Building Better Student Assessments
Some student assessments don’t look much like standardized tests at all, even when they’re being used for school accountability.
“We asked the kids to be a town planner, and as part of that planning board they are asked to design two [water] towers,” said Lee Sheedy, a math teacher at Spaulding High School in New Hampshire who’s been working on new assessments for two years. “One would be a simple solid and the other had to be a compound solid. They then write a proposal to the town recommending one of the towers.”
This geometry task comes from an initiative in New Hampshire, the Performance Assessment of Competency Education (PACE), which has drawn national attention.
The state in 2015 received a federal waiver to work with eight New Hampshire districts on the pilot. They are using a set of performance assessments at most grade levels instead of the state’s standardized end-of-year exams for testing and accountability purposes.
The assessments — some developed by local districts, others common to all participating school systems — involve multi-step activities that seek to gauge and promote deeper learning. According to the New Hampshire Department of Education, this approach guards against over-testing by making assessments part and parcel of classroom learning rather than a disruptive addition to it.
Sheedy participated in a discussion last month on the future of assessment at the Education Writers Association’s national seminar in Boston.
“The center of gravity on assessment has really been pulled toward the end-of-year summative assessment,” said Tony Siddall, a program officer at the nonprofit Next Generation Learning Challenges who also spoke on the EWA panel. “One of our hypotheses is that it needs to be pulled back much more to teaching and learning.”
Siddall’s organization earlier this year issued a dozen grants to states, districts, and nonprofit organizations to support innovations in assessment design, including “culturally responsive” assessments in Hawaii, work by Summit Public Schools in California on assessing “habits of success,” as well as further work in New Hampshire, related to the PACE project, focused on promoting personalized learning in a multi-age setting.
‘You Could Hear a Pin Drop’
With PACE, New Hampshire has taken advantage of a two-year federal accountability waiver to overhaul its testing system. During the pilot, districts using PACE administer the common, statewide assessments developed by the Smarter Balanced testing consortium in third-grade English, fourth-grade math and eighth-grade English and math. All juniors take the SAT. But in other grades, students complete performance tasks.
Previously, many high school students did not take the state assessments seriously when they learned that the results would not count toward their grades, Sheedy said. Now, he’s never seen kids so focused as when they are working on the performance tasks.
“When you give students a real-world problem, you allow them to be creative, you allow them to think critically,” Sheedy said. “They get incredibly motivated. If you walked into my room during PACE you could hear a pin drop.”
How the assessment pilot fits into the state’s accountability system is a little trickier. While New Hampshire is currently able to pursue the project under a waiver from the federal No Child Left Behind Act issued by the U.S. Department of Education, the state will have to get similar flexibility going forward under the new Every Student Succeeds Act, signed by President Obama in December. The federal agency has already said it will choose up to seven states to receive such flexibility for new, innovative assessments. According to Education Week, New Hampshire has until the end of 2016 to use its waiver.

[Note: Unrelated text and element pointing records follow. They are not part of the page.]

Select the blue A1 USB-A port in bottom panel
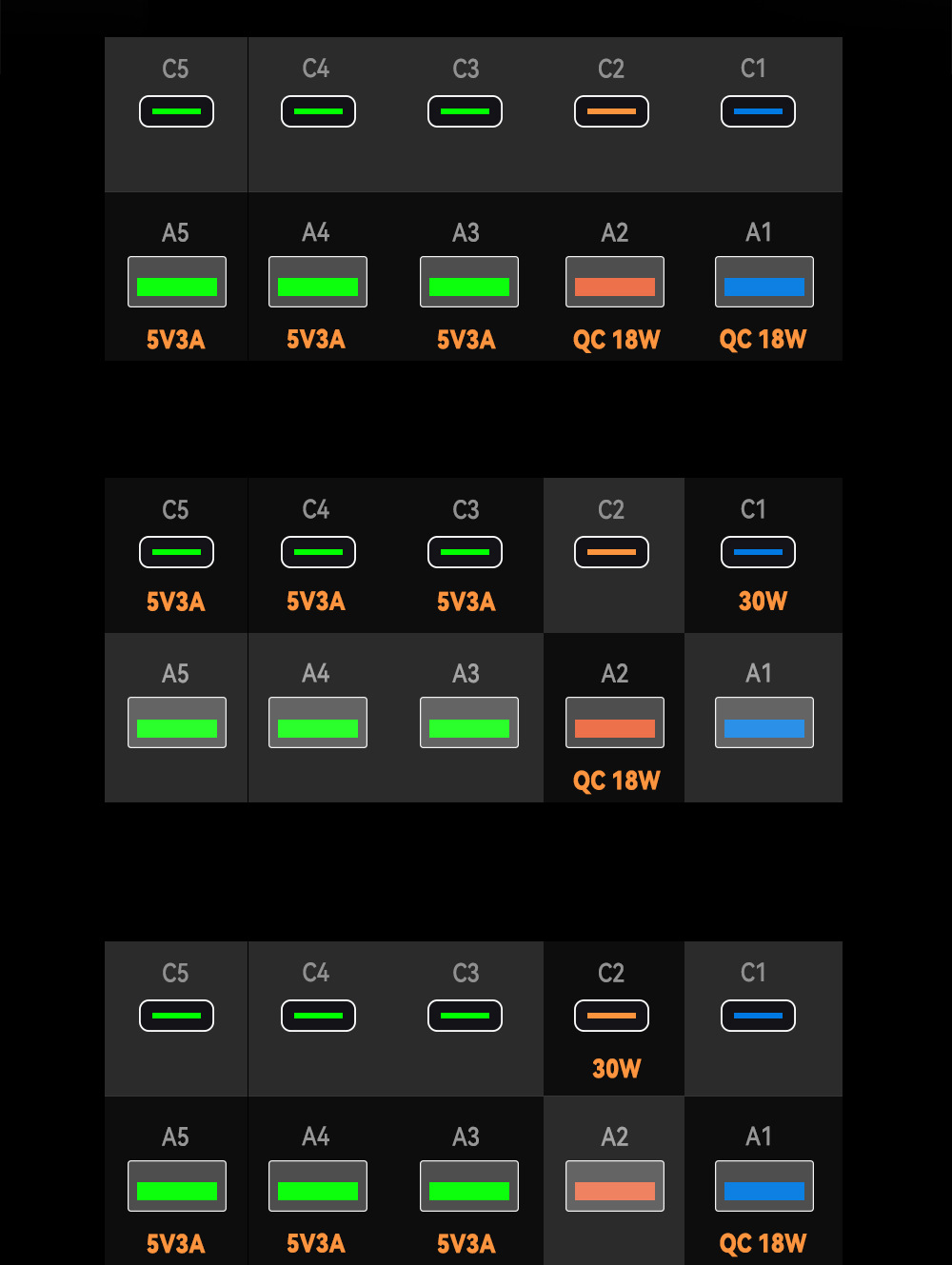952x1265 pixels. coord(764,1186)
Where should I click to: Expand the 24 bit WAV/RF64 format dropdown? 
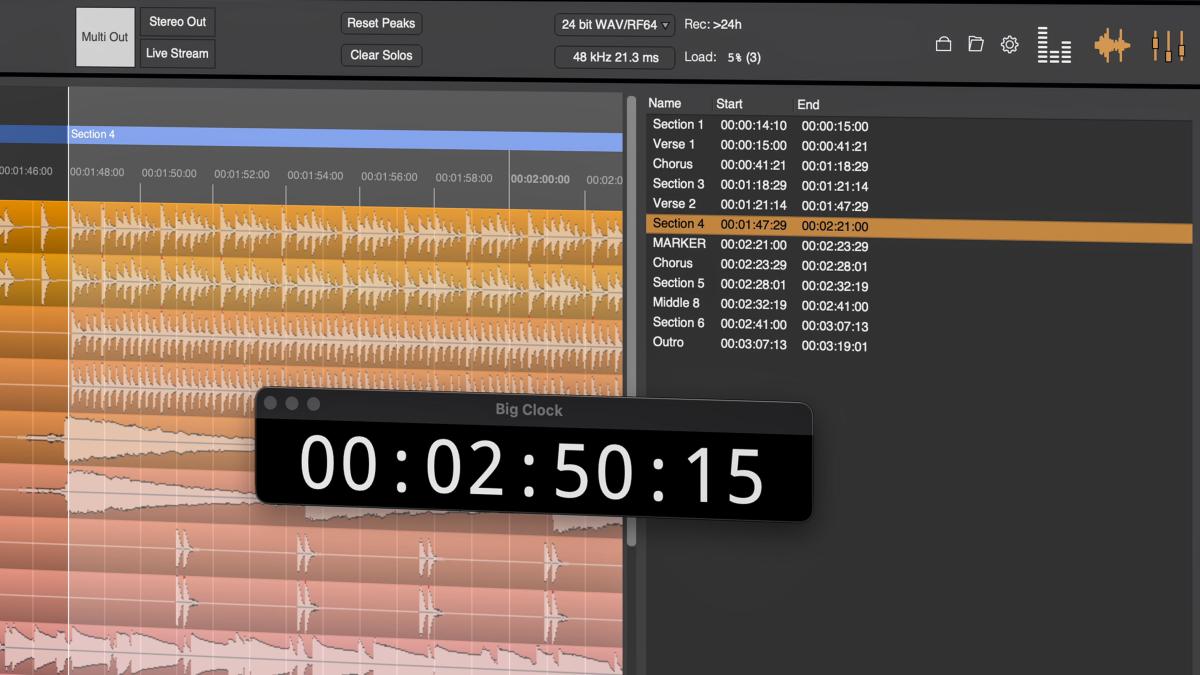click(615, 24)
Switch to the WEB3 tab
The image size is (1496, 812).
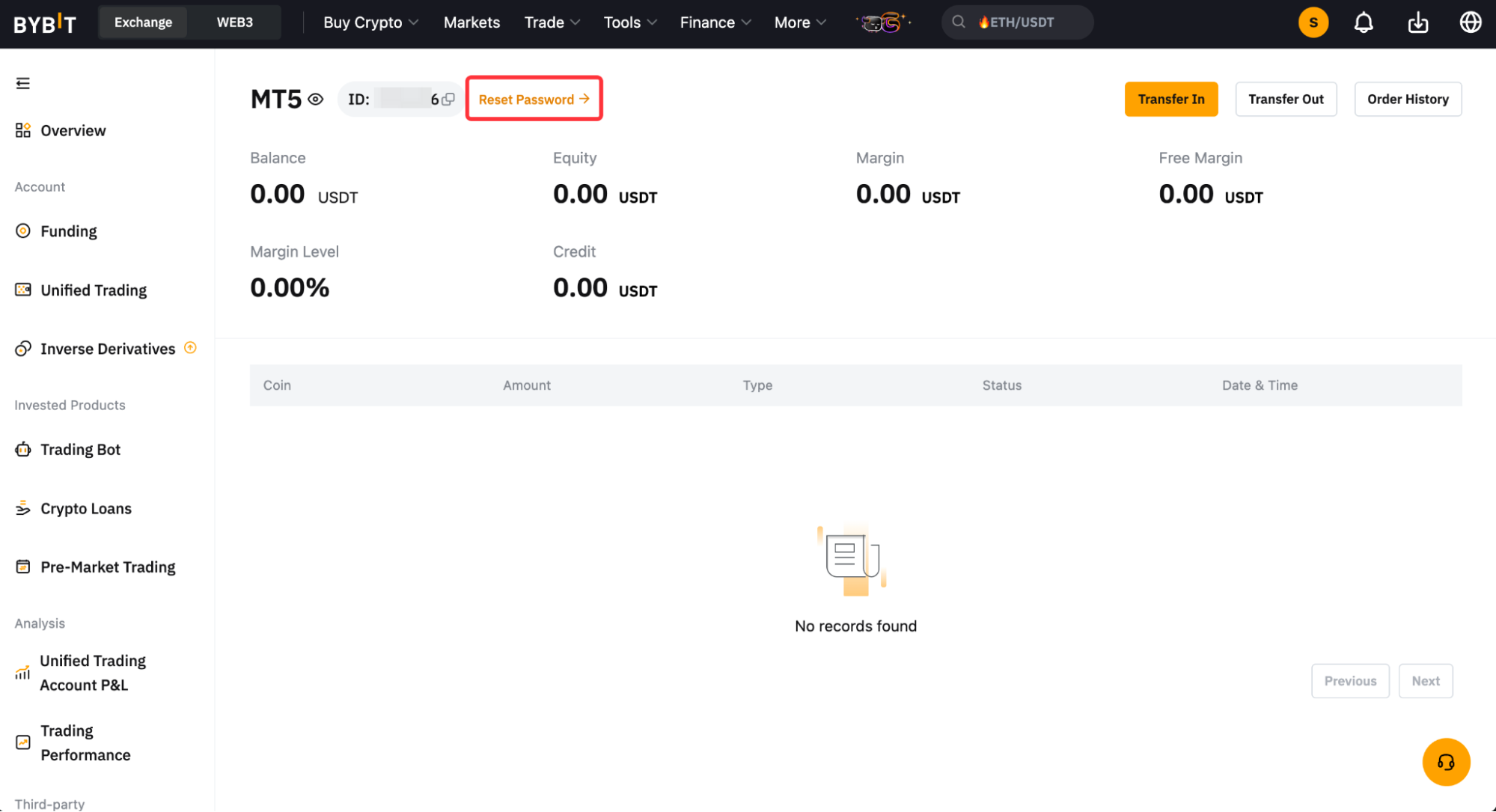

As other states consider applying for the ESSA pilot, New Hampshire’s work on PACE has been of keen interest. Throughout the pilot in New Hampshire, Sheedy said he’s been impressed by how much developing the tasks has helped him as a teacher.
“When you let teachers … get out of their classrooms and you look at student work and you talk about it, teachers become better teachers,” Sheedy said. “Their ability to instruct and assess, it increases exponentially. I have grown more as a teacher since I’ve been doing PACE than any other thing I’ve been doing in the classroom over the last 12 years.”
The teacher-led work in designing and learning to grade the tasks was significant. Teams of teachers worked on the questions themselves and the scoring guides to grade them, which could be modeled after a state-developed process based on typical student answers.
Scoring Student Work
For the water tower problem, students are asked to design a tower that will hold approximately 45,000 cubic feet of water, with special attention to using the least amount of construction materials. Student work is scored at four levels — from an answer and explanation that is incomplete or inaccurate to one that is well-structured, organized and correct. The scores also are focused on three main areas: models and scale drawings; calculations and mathematical strategy; and communication of the analysis.
For example, a level 4 score in models and scale drawings would include two drawings that meet the design specifications and are mathematically accurate and properly labeled. A level 1 in that category would show inaccurate drawings that aren’t labeled and don’t meet the requirements of the question.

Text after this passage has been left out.